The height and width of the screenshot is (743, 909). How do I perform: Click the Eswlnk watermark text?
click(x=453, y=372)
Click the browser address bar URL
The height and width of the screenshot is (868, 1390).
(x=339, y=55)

→ YOUR OBJECTIVE
From top to bottom, please output the material exactly.

→ REPLY
The height and width of the screenshot is (743, 909). How do I perform: Click the Eswlnk watermark text?
click(x=453, y=372)
Click the browser address bar URL
The height and width of the screenshot is (868, 1390).
(x=339, y=55)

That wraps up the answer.